**WHAT NEEDS TO BE DONE**
Within the data that follows, set down exactly the lines from the one containing "Collapse the Information section" through the one containing "Screen dimensions: 1010x771", both ends included.

**** GIVEN DATA

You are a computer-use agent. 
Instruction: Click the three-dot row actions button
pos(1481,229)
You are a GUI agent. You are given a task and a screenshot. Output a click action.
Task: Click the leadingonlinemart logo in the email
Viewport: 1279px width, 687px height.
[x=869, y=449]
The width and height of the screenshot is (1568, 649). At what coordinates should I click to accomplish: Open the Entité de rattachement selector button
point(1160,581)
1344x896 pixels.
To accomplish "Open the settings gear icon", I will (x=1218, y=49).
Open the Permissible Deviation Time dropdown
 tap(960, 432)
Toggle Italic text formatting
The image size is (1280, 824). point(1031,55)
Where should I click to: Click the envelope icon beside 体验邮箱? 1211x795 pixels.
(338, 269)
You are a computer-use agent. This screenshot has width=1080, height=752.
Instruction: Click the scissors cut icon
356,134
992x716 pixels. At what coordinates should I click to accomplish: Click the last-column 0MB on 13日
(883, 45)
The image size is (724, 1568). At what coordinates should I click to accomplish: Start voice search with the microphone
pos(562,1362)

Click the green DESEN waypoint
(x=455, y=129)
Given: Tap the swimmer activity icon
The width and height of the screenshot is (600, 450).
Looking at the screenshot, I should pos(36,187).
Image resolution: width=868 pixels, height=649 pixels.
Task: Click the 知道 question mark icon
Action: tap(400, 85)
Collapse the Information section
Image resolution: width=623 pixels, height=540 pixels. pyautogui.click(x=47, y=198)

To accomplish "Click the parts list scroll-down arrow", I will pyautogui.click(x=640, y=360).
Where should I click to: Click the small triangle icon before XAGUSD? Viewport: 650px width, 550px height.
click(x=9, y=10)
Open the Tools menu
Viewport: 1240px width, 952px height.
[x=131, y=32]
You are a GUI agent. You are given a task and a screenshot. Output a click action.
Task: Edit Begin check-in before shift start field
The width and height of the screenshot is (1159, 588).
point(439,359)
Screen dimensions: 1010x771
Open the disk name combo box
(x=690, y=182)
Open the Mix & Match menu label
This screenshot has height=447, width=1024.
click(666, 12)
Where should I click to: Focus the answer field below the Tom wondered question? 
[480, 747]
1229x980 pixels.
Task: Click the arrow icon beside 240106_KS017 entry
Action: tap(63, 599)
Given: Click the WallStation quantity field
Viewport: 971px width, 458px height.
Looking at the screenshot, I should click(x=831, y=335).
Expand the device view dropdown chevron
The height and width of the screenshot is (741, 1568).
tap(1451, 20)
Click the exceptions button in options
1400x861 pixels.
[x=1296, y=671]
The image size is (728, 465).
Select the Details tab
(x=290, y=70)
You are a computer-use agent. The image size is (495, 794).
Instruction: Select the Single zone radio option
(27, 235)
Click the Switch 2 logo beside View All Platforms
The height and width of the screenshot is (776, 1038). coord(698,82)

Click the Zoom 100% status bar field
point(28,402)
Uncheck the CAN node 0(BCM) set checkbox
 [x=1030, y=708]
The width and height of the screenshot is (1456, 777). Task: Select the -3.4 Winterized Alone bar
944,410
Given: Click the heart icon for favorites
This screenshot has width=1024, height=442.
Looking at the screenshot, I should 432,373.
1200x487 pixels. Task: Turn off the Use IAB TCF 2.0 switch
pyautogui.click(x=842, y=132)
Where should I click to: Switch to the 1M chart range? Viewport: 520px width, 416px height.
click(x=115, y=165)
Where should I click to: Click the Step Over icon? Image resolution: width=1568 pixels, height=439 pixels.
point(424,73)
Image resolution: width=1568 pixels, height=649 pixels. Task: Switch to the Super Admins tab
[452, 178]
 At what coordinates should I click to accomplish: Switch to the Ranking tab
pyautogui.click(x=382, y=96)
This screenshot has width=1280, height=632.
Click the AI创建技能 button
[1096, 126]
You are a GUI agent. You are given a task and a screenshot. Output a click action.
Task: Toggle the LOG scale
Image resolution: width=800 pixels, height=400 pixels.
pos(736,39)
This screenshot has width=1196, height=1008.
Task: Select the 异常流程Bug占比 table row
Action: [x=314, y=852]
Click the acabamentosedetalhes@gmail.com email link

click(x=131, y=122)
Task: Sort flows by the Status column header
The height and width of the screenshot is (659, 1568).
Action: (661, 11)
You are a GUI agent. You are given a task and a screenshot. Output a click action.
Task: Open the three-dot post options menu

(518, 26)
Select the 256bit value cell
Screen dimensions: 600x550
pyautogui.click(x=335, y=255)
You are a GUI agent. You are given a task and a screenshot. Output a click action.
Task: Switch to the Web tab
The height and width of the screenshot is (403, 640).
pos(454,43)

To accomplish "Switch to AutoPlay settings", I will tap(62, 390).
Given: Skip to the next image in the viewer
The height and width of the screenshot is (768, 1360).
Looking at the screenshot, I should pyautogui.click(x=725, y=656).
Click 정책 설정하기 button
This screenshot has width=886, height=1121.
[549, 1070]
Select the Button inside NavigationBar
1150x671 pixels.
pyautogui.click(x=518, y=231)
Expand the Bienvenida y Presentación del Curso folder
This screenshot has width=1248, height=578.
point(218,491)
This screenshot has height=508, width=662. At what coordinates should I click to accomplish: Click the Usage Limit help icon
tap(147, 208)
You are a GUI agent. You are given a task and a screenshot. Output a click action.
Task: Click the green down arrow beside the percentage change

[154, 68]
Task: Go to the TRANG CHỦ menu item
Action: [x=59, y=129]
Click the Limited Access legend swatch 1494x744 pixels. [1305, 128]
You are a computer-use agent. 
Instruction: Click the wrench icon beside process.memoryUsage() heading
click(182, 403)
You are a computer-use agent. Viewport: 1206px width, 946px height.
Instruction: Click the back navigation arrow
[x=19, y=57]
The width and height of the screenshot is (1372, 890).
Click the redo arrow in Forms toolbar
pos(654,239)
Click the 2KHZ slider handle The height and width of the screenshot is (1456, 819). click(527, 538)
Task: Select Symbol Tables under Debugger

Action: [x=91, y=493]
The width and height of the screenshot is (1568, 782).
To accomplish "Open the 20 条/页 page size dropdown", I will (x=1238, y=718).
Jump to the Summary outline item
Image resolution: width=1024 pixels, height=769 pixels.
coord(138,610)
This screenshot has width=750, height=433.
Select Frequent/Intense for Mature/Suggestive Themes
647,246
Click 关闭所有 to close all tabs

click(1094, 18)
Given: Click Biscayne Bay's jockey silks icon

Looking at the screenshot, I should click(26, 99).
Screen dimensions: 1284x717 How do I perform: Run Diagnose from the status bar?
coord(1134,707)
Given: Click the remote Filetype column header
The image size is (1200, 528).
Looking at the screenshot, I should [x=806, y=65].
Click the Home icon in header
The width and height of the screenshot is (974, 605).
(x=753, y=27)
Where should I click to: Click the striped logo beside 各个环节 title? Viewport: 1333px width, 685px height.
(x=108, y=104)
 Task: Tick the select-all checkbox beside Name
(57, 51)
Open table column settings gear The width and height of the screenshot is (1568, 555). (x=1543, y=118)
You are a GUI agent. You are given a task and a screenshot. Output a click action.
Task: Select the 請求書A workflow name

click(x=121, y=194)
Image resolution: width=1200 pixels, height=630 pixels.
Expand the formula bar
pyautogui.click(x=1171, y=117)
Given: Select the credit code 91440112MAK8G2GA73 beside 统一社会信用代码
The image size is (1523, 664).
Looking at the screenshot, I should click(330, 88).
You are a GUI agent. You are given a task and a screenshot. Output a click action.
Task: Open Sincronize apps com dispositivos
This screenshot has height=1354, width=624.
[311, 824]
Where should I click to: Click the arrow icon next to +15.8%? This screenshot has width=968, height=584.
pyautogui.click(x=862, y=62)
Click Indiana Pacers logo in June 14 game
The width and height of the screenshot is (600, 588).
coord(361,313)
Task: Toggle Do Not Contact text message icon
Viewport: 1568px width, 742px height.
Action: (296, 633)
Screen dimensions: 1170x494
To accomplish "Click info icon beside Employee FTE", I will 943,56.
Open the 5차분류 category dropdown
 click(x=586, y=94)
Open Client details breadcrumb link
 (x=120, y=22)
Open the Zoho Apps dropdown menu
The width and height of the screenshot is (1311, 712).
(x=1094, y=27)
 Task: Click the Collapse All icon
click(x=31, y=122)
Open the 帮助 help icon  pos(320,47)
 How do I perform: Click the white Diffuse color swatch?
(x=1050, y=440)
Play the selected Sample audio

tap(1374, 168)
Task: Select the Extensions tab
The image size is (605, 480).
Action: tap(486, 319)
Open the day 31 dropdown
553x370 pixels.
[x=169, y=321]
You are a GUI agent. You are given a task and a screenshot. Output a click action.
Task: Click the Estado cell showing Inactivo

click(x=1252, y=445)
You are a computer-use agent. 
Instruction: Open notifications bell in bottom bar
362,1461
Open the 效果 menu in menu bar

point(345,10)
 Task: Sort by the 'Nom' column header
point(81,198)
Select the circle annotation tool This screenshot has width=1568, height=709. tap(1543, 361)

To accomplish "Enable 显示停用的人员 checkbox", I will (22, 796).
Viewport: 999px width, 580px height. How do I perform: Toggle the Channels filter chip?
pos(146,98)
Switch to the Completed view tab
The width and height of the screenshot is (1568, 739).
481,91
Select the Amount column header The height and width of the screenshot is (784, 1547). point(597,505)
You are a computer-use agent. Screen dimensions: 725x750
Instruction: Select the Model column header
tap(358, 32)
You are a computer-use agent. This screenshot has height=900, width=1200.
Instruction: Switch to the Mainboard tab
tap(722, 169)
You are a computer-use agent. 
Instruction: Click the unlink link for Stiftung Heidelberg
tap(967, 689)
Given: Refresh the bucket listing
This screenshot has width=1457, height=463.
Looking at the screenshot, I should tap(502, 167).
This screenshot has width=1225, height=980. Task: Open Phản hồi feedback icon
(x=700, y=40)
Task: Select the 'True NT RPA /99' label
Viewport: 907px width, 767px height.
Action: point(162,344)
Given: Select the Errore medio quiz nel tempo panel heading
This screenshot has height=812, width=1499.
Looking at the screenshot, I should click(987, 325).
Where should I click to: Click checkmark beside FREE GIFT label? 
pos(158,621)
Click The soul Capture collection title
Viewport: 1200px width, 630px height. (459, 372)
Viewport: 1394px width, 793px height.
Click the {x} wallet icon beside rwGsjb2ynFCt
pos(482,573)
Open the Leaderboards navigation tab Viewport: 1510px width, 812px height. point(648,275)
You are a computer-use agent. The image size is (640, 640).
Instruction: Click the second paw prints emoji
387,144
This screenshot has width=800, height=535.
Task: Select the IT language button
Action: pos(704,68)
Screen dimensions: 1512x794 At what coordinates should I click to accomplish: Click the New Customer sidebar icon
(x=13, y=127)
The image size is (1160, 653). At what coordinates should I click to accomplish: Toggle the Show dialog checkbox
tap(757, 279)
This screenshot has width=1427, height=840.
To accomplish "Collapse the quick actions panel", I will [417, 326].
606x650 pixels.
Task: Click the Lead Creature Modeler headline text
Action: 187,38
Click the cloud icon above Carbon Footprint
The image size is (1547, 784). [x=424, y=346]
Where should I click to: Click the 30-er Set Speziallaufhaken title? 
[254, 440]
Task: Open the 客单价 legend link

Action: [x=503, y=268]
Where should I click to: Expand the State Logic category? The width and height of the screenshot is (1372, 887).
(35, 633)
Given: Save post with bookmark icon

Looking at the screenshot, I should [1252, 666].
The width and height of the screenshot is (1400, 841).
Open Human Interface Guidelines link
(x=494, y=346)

********

**SOLUTION TO THIS PROBLEM**
Collapse the Information section
Image resolution: width=623 pixels, height=540 pixels. pyautogui.click(x=47, y=198)

To accomplish "Click the parts list scroll-down arrow", I will pyautogui.click(x=640, y=360).
Where should I click to: Click the small triangle icon before XAGUSD? Viewport: 650px width, 550px height.
click(x=9, y=10)
Open the Tools menu
Viewport: 1240px width, 952px height.
[x=131, y=32]
You are a GUI agent. You are given a task and a screenshot. Output a click action.
Task: Edit Begin check-in before shift start field
The width and height of the screenshot is (1159, 588).
point(439,359)
Screen dimensions: 1010x771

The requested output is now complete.